In all these experiments, we found that the AI systems we were using were as wonderfully advanced and effective as still primitive and faulty. They shared the ambitions and the limitations of any emerging technology – producing messy results that were far more interesting for their promises than for their quality of results. These images, the first ever dreamt by a computer that had been fed the whole visual knowledge of humankind, have the same powerful vibe of 8-bit videogames, analog synthesizers and steam-powered machines, and as such are perfect tools to illustrate the links between mistakes and creativity.

 

A Beautiful Mistake - AI Typography

A spread from “A Beautiful Mistake” featuring typography generated with the help of neural networks.

 

Still, after the initial enthusiasm, we soon realized the many complex implications of the technology. First and foremost are the doubts about authorship and intellectual property, given the way in which these technologies appropriate, remix and regurgitate existing artistic styles, both historical and distinctly personal. Who is the author of these images? While it feels incredibly powerful to summon detailed visual inventions with few words, one can’t deny it feels a little bit like cheating. More than creating feels like fishing: the prompt is like a bait, and you never know exactly what you will get.

Still, Deep Learning is here to stay. And it’s incredibly fun to use – it feels a bit like having the super-talented artist friend you ask to draw weird things just for the sheer pleasure of seeing drawings appear magically on paper. Therefore we decided that we could try and use Midjourney AI and Dall-E as sparring partners using the ambiguous, liquid letterforms produced by these still primitive generative models as a base for new typeface families.

The starting point for the first experiment was an image realized by Midjourney AI as part of a series on the prompt “typographic poster for an eighties movie”. Midjourney AI (then in V2) had answered with an appropriate bonanza of hyper saturated colors, triangular shapes, and pixelated typography. Francesco Canovaro started from this input, tracing the original “eighties movie” logo and trying to create a coherent set of glyphs around it.

Like in any typeface development project, the challenge is to identify the typeface “DNA” so that it can be shared by all letterforms in a coherent way. In this case, Francesco focused on the idea of having a “quasi-bitmap” font, with the regular rhythm of pixel fonts continuously challenged by unexpected artifacts and weird ligatures implied by the neural network’s interpretation of pixel letterforms. The “it” ligature, especially, has been kept straight out of the original image and – since it’s quite a common combination of characters in languages using latin glyphs, it works perfectly in the final typeface.

Another nice characteristic of Midjourney typography is the use of “monocase”, the effect of alternating upper- and lower-case letterforms in the same font.
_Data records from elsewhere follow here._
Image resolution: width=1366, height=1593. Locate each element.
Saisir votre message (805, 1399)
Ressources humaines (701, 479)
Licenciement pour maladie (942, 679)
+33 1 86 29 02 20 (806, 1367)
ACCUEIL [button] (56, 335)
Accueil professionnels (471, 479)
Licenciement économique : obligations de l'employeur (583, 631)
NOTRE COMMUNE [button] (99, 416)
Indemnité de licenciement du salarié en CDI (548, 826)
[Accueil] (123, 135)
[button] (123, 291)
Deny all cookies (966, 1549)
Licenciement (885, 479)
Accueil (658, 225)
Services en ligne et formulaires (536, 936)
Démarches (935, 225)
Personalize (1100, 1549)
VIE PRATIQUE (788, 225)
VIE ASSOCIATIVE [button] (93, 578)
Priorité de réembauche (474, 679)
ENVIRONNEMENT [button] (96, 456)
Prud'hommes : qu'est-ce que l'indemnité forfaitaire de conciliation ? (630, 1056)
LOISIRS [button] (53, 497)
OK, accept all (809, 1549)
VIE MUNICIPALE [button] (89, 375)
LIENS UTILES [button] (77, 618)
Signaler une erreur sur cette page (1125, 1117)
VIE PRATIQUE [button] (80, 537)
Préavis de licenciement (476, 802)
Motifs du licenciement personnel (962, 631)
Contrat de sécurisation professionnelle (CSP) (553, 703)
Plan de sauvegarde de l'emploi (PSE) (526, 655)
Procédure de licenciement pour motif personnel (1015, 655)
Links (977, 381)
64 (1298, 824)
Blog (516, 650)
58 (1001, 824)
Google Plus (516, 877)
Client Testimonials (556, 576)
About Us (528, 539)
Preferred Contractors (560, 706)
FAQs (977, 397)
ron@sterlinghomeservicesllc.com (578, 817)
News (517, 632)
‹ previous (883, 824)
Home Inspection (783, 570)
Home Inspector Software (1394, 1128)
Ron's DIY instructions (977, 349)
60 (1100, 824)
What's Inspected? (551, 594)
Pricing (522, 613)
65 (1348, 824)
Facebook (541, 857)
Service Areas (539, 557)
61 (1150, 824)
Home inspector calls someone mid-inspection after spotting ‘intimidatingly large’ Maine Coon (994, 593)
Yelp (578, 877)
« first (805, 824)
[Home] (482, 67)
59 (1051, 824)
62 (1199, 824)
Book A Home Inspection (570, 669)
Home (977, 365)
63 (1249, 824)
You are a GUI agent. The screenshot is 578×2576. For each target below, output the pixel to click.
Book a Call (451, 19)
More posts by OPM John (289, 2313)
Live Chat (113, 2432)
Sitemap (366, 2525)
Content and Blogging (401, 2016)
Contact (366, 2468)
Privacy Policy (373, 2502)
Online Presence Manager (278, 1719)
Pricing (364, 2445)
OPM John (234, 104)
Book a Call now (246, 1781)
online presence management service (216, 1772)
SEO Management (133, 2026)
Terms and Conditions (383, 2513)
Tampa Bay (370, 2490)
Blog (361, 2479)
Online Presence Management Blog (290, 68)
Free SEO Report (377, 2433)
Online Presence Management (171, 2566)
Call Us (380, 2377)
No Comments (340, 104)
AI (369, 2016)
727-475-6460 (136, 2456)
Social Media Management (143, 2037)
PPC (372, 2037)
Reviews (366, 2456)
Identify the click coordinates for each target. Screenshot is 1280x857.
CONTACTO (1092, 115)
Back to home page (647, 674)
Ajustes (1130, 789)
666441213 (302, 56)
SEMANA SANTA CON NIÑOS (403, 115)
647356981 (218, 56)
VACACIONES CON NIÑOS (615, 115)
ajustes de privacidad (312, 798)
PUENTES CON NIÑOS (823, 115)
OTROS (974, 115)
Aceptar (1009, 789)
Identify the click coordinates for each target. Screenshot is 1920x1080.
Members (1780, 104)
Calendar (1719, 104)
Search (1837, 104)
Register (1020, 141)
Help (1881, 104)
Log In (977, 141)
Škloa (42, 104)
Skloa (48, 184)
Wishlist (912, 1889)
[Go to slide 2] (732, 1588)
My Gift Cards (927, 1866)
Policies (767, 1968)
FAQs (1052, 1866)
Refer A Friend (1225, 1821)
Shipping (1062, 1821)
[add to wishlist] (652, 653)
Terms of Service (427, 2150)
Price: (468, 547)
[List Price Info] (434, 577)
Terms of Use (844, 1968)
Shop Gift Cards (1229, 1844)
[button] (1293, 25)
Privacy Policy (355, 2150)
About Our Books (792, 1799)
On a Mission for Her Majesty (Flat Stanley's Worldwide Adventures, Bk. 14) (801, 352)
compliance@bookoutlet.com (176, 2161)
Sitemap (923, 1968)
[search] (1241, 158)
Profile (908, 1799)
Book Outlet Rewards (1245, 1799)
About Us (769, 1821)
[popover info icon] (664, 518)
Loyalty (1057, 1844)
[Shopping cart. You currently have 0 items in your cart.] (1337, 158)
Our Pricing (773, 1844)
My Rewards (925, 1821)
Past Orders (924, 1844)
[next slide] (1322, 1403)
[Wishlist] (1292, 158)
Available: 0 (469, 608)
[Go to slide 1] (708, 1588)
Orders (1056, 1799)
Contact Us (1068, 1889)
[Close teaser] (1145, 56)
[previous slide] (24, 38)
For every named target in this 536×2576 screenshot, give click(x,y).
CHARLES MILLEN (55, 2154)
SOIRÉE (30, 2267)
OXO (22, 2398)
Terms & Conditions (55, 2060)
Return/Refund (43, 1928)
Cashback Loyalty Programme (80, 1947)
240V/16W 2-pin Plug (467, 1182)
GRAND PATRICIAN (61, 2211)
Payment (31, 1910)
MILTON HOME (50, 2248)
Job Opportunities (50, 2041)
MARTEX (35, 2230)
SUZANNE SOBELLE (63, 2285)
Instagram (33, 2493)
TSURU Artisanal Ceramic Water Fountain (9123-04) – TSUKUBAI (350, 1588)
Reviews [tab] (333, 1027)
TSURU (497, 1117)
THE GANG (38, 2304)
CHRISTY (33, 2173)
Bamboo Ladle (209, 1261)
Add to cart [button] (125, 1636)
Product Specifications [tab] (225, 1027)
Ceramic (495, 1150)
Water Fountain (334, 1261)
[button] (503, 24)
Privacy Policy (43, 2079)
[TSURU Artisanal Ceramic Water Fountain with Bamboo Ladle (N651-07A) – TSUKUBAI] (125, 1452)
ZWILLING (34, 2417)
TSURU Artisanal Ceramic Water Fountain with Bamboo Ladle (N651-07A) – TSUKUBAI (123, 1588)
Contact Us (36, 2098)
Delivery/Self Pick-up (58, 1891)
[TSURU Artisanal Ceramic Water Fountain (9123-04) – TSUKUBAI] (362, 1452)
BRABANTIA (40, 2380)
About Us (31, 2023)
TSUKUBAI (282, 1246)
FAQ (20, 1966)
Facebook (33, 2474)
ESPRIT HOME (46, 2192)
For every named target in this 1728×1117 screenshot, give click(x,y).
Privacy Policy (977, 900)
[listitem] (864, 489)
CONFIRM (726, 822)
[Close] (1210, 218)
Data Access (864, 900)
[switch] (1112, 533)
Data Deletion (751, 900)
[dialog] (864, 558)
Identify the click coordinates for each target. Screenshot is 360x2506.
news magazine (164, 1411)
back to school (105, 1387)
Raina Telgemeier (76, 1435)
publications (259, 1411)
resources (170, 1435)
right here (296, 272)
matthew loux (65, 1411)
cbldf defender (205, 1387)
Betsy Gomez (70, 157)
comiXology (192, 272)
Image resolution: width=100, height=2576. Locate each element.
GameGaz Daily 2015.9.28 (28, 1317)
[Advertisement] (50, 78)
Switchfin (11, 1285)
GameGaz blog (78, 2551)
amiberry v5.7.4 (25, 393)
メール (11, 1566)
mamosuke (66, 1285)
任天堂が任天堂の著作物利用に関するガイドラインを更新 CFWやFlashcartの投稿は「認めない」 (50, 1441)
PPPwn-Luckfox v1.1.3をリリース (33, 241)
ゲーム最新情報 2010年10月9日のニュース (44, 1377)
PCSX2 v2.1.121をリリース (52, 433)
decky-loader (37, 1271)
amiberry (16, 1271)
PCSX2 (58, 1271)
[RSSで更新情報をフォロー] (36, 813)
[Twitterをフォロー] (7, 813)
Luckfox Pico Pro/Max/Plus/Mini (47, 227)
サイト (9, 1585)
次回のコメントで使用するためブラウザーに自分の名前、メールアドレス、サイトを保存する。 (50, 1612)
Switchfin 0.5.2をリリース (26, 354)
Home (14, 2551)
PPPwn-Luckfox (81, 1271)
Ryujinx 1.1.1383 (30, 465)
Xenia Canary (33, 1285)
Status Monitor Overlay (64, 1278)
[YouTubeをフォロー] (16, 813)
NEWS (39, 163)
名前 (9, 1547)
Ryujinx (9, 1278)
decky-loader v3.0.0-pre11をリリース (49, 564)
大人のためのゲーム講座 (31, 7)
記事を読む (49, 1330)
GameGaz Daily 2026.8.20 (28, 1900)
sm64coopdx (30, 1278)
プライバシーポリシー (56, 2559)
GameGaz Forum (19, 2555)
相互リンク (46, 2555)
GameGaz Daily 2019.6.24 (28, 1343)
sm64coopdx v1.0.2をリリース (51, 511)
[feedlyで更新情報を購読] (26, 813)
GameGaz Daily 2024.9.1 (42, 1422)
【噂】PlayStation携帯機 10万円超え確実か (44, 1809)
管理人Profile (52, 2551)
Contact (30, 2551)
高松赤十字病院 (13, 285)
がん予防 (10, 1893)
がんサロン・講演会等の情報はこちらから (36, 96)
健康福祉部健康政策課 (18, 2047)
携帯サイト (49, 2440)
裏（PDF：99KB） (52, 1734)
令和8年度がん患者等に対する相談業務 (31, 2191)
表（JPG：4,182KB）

This, again is something that Canovaro kept in the typeface, thanks to a generous use of scripted alternate forms, trying to give the final typeface the dreamy dynamics of the original font.

For the second typeface, Midjourney Zero, Cosimo Lorenzo Pancini started again by a Midjourney image, this time selected from a bunch of images realized after the prompt “black and white typographic specimen”.  Once again, the challenge was one of giving meaning to the mindless result of the neural network image by treating it as if it was a coherent input by a creative collaborator. In this case Pancini focused on the way that neural networks had interpreted the rhythm of geometric sans, again inserting noise and uncommon construction in an otherwise standard construction.

The key signature glyph here was the lowercase a in the third row of the original image (or, to be more precise, the formless blob in the original image that Pancini interpreted as a lowercase a). In bold geometric sans it is always very difficult to balance the black in double-story characters like “a” and “g”, and this is why the single-story alternate is often preferred. Here, the idea is to minimize the counter space rather than the lines, introducing something that was repeated also in the lowercase e.

These are only the first steps in our research, and we are hoping to expand the Deep Dream collection in the near future.